- Opening Delimiter -
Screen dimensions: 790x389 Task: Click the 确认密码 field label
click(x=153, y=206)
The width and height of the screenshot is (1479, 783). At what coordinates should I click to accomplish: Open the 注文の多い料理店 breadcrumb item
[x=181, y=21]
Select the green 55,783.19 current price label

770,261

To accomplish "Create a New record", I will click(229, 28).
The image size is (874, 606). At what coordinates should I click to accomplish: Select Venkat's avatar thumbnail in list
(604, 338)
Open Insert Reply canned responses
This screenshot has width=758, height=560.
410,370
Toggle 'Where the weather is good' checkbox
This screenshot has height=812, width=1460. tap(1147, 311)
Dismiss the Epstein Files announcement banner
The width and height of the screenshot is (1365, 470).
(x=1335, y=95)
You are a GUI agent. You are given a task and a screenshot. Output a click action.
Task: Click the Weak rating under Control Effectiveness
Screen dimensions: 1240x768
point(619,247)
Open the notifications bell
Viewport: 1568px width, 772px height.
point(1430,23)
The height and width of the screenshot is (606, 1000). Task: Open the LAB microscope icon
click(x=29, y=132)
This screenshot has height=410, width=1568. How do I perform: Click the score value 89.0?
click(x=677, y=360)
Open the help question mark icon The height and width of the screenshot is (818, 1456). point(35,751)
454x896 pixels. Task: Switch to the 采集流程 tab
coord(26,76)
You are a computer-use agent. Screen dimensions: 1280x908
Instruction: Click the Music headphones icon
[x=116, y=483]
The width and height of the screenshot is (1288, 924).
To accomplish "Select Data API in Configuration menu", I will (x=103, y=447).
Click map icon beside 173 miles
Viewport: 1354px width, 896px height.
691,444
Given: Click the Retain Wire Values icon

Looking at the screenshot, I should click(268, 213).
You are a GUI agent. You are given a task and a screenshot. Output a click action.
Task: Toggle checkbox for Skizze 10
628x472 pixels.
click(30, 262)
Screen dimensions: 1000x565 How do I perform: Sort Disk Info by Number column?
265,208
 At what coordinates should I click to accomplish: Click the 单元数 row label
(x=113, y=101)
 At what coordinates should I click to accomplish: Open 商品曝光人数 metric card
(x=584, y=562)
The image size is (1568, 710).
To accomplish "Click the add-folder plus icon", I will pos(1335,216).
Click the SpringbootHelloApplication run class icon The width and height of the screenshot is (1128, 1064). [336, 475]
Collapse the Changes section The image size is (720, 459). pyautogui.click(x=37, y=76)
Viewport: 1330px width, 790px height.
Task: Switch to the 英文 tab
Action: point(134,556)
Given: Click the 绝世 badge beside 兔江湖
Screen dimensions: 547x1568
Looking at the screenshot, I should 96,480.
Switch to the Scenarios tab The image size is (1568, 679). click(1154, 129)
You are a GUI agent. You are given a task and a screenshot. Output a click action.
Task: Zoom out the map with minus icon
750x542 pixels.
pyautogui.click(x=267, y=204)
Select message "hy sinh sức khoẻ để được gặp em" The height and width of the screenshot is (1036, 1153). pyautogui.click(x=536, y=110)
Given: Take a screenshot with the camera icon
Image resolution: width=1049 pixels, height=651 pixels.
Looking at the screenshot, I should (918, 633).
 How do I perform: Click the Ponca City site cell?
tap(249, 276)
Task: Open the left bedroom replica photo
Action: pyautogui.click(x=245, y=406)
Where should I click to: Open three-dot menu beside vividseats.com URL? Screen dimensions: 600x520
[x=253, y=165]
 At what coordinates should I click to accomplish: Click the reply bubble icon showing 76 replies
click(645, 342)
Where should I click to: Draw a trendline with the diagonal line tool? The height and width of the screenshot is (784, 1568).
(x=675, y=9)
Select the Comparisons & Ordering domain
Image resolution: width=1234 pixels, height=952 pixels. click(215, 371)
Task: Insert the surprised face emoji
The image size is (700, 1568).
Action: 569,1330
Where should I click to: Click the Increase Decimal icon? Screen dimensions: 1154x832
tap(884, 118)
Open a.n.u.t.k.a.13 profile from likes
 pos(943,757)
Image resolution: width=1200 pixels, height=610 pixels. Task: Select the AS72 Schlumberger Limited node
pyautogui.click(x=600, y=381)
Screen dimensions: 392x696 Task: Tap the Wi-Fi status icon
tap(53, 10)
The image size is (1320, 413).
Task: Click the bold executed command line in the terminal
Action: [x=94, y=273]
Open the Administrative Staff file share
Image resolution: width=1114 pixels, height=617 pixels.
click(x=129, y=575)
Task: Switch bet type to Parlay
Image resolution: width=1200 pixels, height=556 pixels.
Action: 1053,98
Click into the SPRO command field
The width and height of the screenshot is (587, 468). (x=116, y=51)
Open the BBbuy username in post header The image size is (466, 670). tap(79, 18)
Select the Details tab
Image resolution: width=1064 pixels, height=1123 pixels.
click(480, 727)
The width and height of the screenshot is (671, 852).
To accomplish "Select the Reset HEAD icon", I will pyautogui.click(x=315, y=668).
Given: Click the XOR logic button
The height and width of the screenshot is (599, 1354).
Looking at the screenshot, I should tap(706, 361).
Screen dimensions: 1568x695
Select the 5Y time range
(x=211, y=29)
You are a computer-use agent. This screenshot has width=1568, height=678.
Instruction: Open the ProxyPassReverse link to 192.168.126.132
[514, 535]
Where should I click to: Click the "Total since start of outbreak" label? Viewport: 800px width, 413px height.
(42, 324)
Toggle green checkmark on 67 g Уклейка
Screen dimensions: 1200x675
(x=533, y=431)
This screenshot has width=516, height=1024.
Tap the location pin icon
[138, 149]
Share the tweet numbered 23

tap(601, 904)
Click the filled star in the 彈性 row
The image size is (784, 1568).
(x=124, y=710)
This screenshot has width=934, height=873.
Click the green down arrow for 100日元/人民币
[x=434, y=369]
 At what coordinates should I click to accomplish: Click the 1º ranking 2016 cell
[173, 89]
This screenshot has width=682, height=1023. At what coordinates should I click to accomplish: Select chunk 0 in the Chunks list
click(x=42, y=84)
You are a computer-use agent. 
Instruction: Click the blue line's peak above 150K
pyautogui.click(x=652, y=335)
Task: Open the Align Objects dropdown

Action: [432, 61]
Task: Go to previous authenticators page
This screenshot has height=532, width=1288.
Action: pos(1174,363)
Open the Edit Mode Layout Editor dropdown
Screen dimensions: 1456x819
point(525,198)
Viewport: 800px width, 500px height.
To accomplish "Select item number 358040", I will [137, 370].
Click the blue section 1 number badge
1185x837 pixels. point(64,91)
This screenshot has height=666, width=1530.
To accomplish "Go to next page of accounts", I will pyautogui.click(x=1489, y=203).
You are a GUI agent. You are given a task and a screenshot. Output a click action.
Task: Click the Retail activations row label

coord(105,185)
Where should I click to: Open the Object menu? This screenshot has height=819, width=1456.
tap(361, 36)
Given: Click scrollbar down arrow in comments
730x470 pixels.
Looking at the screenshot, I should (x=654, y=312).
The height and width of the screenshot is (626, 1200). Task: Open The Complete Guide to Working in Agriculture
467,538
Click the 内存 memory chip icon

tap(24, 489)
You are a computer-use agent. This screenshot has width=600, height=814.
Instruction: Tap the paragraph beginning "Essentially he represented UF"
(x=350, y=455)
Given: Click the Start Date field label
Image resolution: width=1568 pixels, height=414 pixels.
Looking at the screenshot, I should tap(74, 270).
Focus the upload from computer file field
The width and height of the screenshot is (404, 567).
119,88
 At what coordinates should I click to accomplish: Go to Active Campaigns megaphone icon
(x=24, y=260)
- Closing Delimiter -
## Exercise description:
Extract each record, keeping it identical to the original.

## Result for this exercise:
Screen dimensions: 790x389 Task: Click the 确认密码 field label
click(x=153, y=206)
The width and height of the screenshot is (1479, 783). At what coordinates should I click to accomplish: Open the 注文の多い料理店 breadcrumb item
[x=181, y=21]
Select the green 55,783.19 current price label

770,261

To accomplish "Create a New record", I will click(229, 28).
The image size is (874, 606). At what coordinates should I click to accomplish: Select Venkat's avatar thumbnail in list
(604, 338)
Open Insert Reply canned responses
This screenshot has width=758, height=560.
410,370
Toggle 'Where the weather is good' checkbox
This screenshot has height=812, width=1460. tap(1147, 311)
Dismiss the Epstein Files announcement banner
The width and height of the screenshot is (1365, 470).
(x=1335, y=95)
You are a GUI agent. You are given a task and a screenshot. Output a click action.
Task: Click the Weak rating under Control Effectiveness
Screen dimensions: 1240x768
point(619,247)
Open the notifications bell
Viewport: 1568px width, 772px height.
point(1430,23)
The height and width of the screenshot is (606, 1000). Task: Open the LAB microscope icon
click(x=29, y=132)
This screenshot has height=410, width=1568. How do I perform: Click the score value 89.0?
click(x=677, y=360)
Open the help question mark icon The height and width of the screenshot is (818, 1456). point(35,751)
454x896 pixels. Task: Switch to the 采集流程 tab
coord(26,76)
You are a computer-use agent. Screen dimensions: 1280x908
Instruction: Click the Music headphones icon
[x=116, y=483]
The width and height of the screenshot is (1288, 924).
To accomplish "Select Data API in Configuration menu", I will (x=103, y=447).
Click map icon beside 173 miles
Viewport: 1354px width, 896px height.
691,444
Given: Click the Retain Wire Values icon

Looking at the screenshot, I should click(268, 213).
You are a GUI agent. You are given a task and a screenshot. Output a click action.
Task: Toggle checkbox for Skizze 10
628x472 pixels.
click(30, 262)
Screen dimensions: 1000x565 How do I perform: Sort Disk Info by Number column?
265,208
 At what coordinates should I click to accomplish: Click the 单元数 row label
(x=113, y=101)
 At what coordinates should I click to accomplish: Open 商品曝光人数 metric card
(x=584, y=562)
The image size is (1568, 710).
To accomplish "Click the add-folder plus icon", I will pos(1335,216).
Click the SpringbootHelloApplication run class icon The width and height of the screenshot is (1128, 1064). [336, 475]
Collapse the Changes section The image size is (720, 459). pyautogui.click(x=37, y=76)
Viewport: 1330px width, 790px height.
Task: Switch to the 英文 tab
Action: point(134,556)
Given: Click the 绝世 badge beside 兔江湖
Screen dimensions: 547x1568
Looking at the screenshot, I should 96,480.
Switch to the Scenarios tab The image size is (1568, 679). click(1154, 129)
You are a GUI agent. You are given a task and a screenshot. Output a click action.
Task: Zoom out the map with minus icon
750x542 pixels.
pyautogui.click(x=267, y=204)
Select message "hy sinh sức khoẻ để được gặp em" The height and width of the screenshot is (1036, 1153). pyautogui.click(x=536, y=110)
Given: Take a screenshot with the camera icon
Image resolution: width=1049 pixels, height=651 pixels.
Looking at the screenshot, I should (918, 633).
 How do I perform: Click the Ponca City site cell?
tap(249, 276)
Task: Open the left bedroom replica photo
Action: pyautogui.click(x=245, y=406)
Where should I click to: Open three-dot menu beside vividseats.com URL? Screen dimensions: 600x520
[x=253, y=165]
 At what coordinates should I click to accomplish: Click the reply bubble icon showing 76 replies
click(645, 342)
Where should I click to: Draw a trendline with the diagonal line tool? The height and width of the screenshot is (784, 1568).
(x=675, y=9)
Select the Comparisons & Ordering domain
Image resolution: width=1234 pixels, height=952 pixels. click(215, 371)
Task: Insert the surprised face emoji
The image size is (700, 1568).
Action: 569,1330
Where should I click to: Click the Increase Decimal icon? Screen dimensions: 1154x832
tap(884, 118)
Open a.n.u.t.k.a.13 profile from likes
 pos(943,757)
Image resolution: width=1200 pixels, height=610 pixels. Task: Select the AS72 Schlumberger Limited node
pyautogui.click(x=600, y=381)
Screen dimensions: 392x696 Task: Tap the Wi-Fi status icon
tap(53, 10)
The image size is (1320, 413).
Task: Click the bold executed command line in the terminal
Action: [x=94, y=273]
Open the Administrative Staff file share
Image resolution: width=1114 pixels, height=617 pixels.
click(x=129, y=575)
Task: Switch bet type to Parlay
Image resolution: width=1200 pixels, height=556 pixels.
Action: 1053,98
Click into the SPRO command field
The width and height of the screenshot is (587, 468). (x=116, y=51)
Open the BBbuy username in post header The image size is (466, 670). tap(79, 18)
Select the Details tab
Image resolution: width=1064 pixels, height=1123 pixels.
click(480, 727)
The width and height of the screenshot is (671, 852).
To accomplish "Select the Reset HEAD icon", I will pyautogui.click(x=315, y=668).
Given: Click the XOR logic button
The height and width of the screenshot is (599, 1354).
Looking at the screenshot, I should tap(706, 361).
Screen dimensions: 1568x695
Select the 5Y time range
(x=211, y=29)
You are a computer-use agent. This screenshot has width=1568, height=678.
Instruction: Open the ProxyPassReverse link to 192.168.126.132
[514, 535]
Where should I click to: Click the "Total since start of outbreak" label? Viewport: 800px width, 413px height.
(42, 324)
Toggle green checkmark on 67 g Уклейка
Screen dimensions: 1200x675
(x=533, y=431)
This screenshot has width=516, height=1024.
Tap the location pin icon
[138, 149]
Share the tweet numbered 23

tap(601, 904)
Click the filled star in the 彈性 row
The image size is (784, 1568).
(x=124, y=710)
This screenshot has width=934, height=873.
Click the green down arrow for 100日元/人民币
[x=434, y=369]
 At what coordinates should I click to accomplish: Click the 1º ranking 2016 cell
[173, 89]
This screenshot has width=682, height=1023. At what coordinates should I click to accomplish: Select chunk 0 in the Chunks list
click(x=42, y=84)
You are a computer-use agent. 
Instruction: Click the blue line's peak above 150K
pyautogui.click(x=652, y=335)
Task: Open the Align Objects dropdown

Action: [432, 61]
Task: Go to previous authenticators page
This screenshot has height=532, width=1288.
Action: pos(1174,363)
Open the Edit Mode Layout Editor dropdown
Screen dimensions: 1456x819
point(525,198)
Viewport: 800px width, 500px height.
To accomplish "Select item number 358040", I will [137, 370].
Click the blue section 1 number badge
1185x837 pixels. point(64,91)
This screenshot has height=666, width=1530.
To accomplish "Go to next page of accounts", I will pyautogui.click(x=1489, y=203).
You are a GUI agent. You are given a task and a screenshot. Output a click action.
Task: Click the Retail activations row label

coord(105,185)
Where should I click to: Open the Object menu? This screenshot has height=819, width=1456.
tap(361, 36)
Given: Click scrollbar down arrow in comments
730x470 pixels.
Looking at the screenshot, I should (x=654, y=312).
The height and width of the screenshot is (626, 1200). Task: Open The Complete Guide to Working in Agriculture
467,538
Click the 内存 memory chip icon

tap(24, 489)
You are a computer-use agent. This screenshot has width=600, height=814.
Instruction: Tap the paragraph beginning "Essentially he represented UF"
(x=350, y=455)
Given: Click the Start Date field label
Image resolution: width=1568 pixels, height=414 pixels.
Looking at the screenshot, I should tap(74, 270).
Focus the upload from computer file field
The width and height of the screenshot is (404, 567).
119,88
 At what coordinates should I click to accomplish: Go to Active Campaigns megaphone icon
(x=24, y=260)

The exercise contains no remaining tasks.